MOST VISITORS to the White Rose Shopping Centre, on the southern edge of Leeds, won’t
be aware that this magnificent barn, dating from the 15th century, stands just 500
yards away on the opposite slope of the little valley of the Mill Shaw Beck.
Stank Hall Barn, Beeston, is a scheduled Ancient Monument. It’s said to date from
1420 with a phase of rebuilding in 1492 (allegedly using some of the timber left
over from the construction of the Santa Maria, Niña and Pinta for Christopher Columbus!).
It was originally covered in wattle-and-daub.
The stone building attached to the barn on the left is said to have been used as
a chapel by Major Joshua Greathead(1616-1684) who fought in Cromwell’s army at the
battle of Adwalton Moor in 1644. At the time Stank Hall Farm belonged to the Royalist
The Farnley Wood Plot
After the Restoration, Greathead became involved in the Farnley Wood Plot of 1663.
Although his reputation appears to have drawn local people into the plot, Greathead
himself turned informer, or rather spy. On the 14th January, 1664, three (of the
26) conspirators were hung, drawn and quartered on a specially constructed gallows
at nearby Chapeltown Moor.
The Wikipedia account of the plot states ‘The executioner, a local joiner, of the
name Peter Mason cut off the three heads, and over the course of the night, preserved
them. The following day, they were stuck on the railings of Moot Hall.

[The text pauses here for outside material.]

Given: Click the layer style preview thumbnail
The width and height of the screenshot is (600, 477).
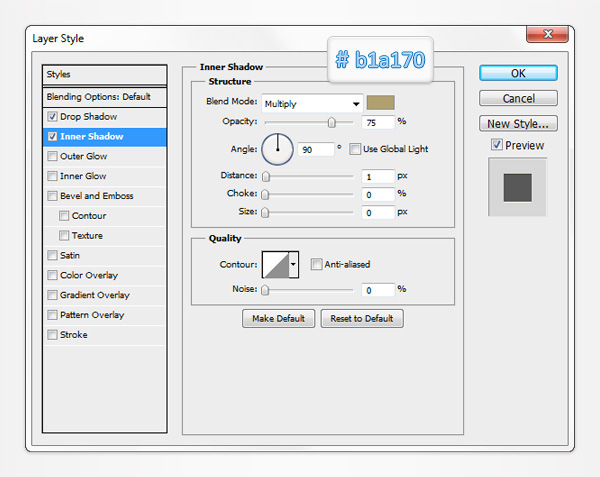Looking at the screenshot, I should click(517, 187).
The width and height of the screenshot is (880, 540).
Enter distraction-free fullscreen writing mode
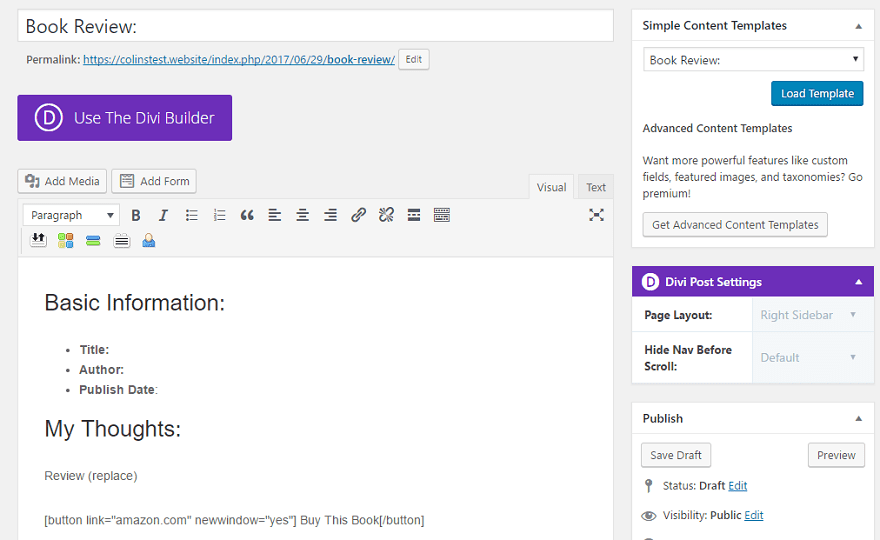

It wasn't until 1677 that the skulls were blown down in a gale.’
The article quotes this contemporary account:
Being instigated by the devil, did make use of one Joshua Greathead of Gildersome,
as their instrument to seduce and draw several persons into a combination, and did
craftily, subtly and maliciously seduce the same persons into a plot
I don’t think that many old barns in Leeds can have such grim connections.